Along with the agreement that Tibet was promised the right to local self-government in all internal matters. The Chinese central government in no shape or form was to alter the existing political system or the established status and authority of the Panchen Lama and the Dalai Lama. Thus, the religious institution of Tibet would be protected.

A memo distributed by the CIA on November 20 detailed that the Chinese military, as of October 10, 1951, had arrested over 200 Tibetan people (29 women) for refusing to sell supplies along with desecrating a monastery (Gatza Monastery) in search of weapons. The Chinese military utilized various propaganda to establish a campaign of pacification to suppress growing resentment held by the Tibetan people over Chinese subjugation.

In December, the CIA distributed a report regarding the activities of PLA troops in Tibet. The report contained details regarding new troop activity in Tibet, troop movement, and the PLA's plan to construct a highway connecting Tibet and China. In addition to the information mentioned above, the report outlined China's plan to relocate the Panchen Lama back into Tibet, create military ties between China and Tibet, and build military training facilities within Tibet by March 1952.

## Exercise tasks
[1] Sum up the passage on Tibet in two sentences.
[2] Pick up the passage on Tibet after its last sentence and continue it for one more paragraph.
The records have nothing to do with the passage on Tibet.

[Stored data entries]
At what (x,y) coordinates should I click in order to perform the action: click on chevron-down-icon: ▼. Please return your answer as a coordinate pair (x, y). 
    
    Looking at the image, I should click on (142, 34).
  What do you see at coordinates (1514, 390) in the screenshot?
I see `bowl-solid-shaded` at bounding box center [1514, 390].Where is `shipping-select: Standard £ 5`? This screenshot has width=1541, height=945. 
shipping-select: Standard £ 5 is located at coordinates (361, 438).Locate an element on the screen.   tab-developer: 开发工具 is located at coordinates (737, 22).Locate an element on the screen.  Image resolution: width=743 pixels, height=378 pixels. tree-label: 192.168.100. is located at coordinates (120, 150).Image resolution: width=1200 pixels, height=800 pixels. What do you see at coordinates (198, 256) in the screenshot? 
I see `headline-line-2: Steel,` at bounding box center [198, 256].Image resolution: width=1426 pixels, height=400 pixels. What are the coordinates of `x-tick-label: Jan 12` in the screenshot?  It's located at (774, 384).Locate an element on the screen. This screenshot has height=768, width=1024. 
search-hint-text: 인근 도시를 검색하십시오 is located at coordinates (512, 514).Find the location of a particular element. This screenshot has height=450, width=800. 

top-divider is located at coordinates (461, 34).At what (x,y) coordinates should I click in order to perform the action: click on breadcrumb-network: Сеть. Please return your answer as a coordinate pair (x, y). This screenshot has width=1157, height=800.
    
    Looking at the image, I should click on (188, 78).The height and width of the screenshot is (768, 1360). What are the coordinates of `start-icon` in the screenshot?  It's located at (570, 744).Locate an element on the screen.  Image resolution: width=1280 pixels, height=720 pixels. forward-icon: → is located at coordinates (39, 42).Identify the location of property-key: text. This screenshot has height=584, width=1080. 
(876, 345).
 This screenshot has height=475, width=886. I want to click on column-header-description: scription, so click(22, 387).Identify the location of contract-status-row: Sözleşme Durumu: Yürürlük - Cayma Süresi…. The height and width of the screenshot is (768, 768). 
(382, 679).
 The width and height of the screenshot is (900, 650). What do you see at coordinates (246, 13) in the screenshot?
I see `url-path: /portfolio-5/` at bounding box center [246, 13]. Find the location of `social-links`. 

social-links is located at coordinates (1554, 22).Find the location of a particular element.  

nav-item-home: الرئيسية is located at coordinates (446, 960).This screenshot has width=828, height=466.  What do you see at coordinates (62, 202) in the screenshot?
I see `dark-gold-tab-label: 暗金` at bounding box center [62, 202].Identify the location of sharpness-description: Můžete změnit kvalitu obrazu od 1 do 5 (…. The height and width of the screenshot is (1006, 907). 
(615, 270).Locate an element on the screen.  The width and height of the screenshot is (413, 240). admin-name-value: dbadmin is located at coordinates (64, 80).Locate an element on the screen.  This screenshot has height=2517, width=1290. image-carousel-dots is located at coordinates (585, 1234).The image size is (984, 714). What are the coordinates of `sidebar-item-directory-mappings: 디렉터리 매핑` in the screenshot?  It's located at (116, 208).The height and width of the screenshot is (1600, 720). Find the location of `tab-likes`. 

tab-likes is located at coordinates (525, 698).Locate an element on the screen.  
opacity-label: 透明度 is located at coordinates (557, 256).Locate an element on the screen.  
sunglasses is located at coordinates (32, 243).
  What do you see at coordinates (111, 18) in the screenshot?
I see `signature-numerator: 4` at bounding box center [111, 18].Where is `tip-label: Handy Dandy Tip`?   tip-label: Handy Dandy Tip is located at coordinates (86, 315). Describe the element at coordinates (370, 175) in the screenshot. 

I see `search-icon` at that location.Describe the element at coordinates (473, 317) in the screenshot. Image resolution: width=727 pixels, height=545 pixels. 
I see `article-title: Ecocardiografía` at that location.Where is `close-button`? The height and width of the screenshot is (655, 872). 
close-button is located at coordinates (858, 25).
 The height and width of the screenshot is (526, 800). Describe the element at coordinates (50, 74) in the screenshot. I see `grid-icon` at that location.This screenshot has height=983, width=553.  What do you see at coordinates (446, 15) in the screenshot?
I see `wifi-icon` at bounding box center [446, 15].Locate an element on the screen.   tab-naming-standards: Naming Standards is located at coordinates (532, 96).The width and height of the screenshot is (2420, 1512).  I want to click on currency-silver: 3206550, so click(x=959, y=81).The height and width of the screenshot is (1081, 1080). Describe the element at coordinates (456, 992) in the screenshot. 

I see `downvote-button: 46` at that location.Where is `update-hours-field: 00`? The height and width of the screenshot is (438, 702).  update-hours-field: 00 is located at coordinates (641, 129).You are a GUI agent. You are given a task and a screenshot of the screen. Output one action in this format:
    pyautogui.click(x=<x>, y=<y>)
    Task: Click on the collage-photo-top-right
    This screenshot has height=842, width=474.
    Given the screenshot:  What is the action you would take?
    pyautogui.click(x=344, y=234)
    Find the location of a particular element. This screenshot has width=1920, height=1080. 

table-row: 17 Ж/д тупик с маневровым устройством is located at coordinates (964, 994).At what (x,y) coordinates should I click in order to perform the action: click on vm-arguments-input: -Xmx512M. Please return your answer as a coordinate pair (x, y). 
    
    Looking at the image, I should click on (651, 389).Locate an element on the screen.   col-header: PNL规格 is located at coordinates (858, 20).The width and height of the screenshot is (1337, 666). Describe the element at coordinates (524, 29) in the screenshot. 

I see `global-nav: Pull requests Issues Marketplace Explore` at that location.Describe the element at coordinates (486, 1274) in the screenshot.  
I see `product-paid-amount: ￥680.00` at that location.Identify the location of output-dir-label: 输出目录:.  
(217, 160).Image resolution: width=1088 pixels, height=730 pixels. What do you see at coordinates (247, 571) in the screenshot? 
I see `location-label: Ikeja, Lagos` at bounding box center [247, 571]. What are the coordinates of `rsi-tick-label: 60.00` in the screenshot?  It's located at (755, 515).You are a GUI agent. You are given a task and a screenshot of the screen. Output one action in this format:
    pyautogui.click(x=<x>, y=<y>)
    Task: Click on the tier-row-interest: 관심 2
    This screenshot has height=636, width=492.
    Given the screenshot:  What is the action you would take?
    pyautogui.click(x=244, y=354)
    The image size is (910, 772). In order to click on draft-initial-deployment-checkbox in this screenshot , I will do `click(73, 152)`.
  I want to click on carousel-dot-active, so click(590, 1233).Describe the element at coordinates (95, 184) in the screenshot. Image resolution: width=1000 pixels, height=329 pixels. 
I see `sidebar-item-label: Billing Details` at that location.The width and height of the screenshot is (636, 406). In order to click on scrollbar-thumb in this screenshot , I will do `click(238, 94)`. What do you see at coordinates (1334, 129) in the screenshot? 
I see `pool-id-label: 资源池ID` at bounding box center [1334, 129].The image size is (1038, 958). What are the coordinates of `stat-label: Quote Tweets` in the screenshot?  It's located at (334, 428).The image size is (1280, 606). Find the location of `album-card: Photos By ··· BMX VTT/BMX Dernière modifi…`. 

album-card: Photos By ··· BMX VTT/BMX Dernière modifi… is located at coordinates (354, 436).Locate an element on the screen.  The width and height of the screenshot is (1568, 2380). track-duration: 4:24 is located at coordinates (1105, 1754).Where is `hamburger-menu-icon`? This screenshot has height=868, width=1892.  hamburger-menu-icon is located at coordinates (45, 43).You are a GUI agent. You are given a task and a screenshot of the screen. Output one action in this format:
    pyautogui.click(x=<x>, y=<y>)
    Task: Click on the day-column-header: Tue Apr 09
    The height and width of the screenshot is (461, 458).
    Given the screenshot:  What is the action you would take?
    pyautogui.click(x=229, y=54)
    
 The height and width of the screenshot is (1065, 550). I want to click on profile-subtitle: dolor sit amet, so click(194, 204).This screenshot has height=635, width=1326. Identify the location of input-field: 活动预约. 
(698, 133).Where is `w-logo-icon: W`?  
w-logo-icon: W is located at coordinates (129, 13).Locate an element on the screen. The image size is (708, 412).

## Task-by-task outputs
[1] Under the agreement, Tibet was promised local self-government in internal matters, and China was not to change its political system or the status and authority of the Panchen Lama and the Dalai Lama. CIA reports later described Chinese troops arresting over 200 Tibetans and desecrating a monastery, and outlined PLA plans to build a highway to China, move the Panchen Lama back into Tibet, create military ties, and set up training facilities by March 1952.

[2]
===1952===

The State Department received communication from Thondup in May that revealed an assortment of information concerning the situation in Tibet. The CIA used the line of communication with Thondup to cultivate a credible source of intelligence on the ground and administer possible operations moving forward. Thondup described mounting Tibetan hostility toward the occupying Chinese Communist forces and the recent armed conflict in Lhasa between Tibetan demonstrators and Chinese Communist military police. From the intelligence, the CIA learned of the 10,000–15,000 Chinese troops stationed in Tibet. A dire food shortage also exacerbated tensions as Tibetans found it increasingly difficult to provide food for the people. Furthermore, the communication with Thondup revealed the workings of covert actions from Tibetans who refused to follow the Dalai Lama's acceptance of Chinese Communist occupation. The CIA and the State Department both expressed optimism with the circumstances in Tibet and Lhasa, believing that they could maneuver accordingly.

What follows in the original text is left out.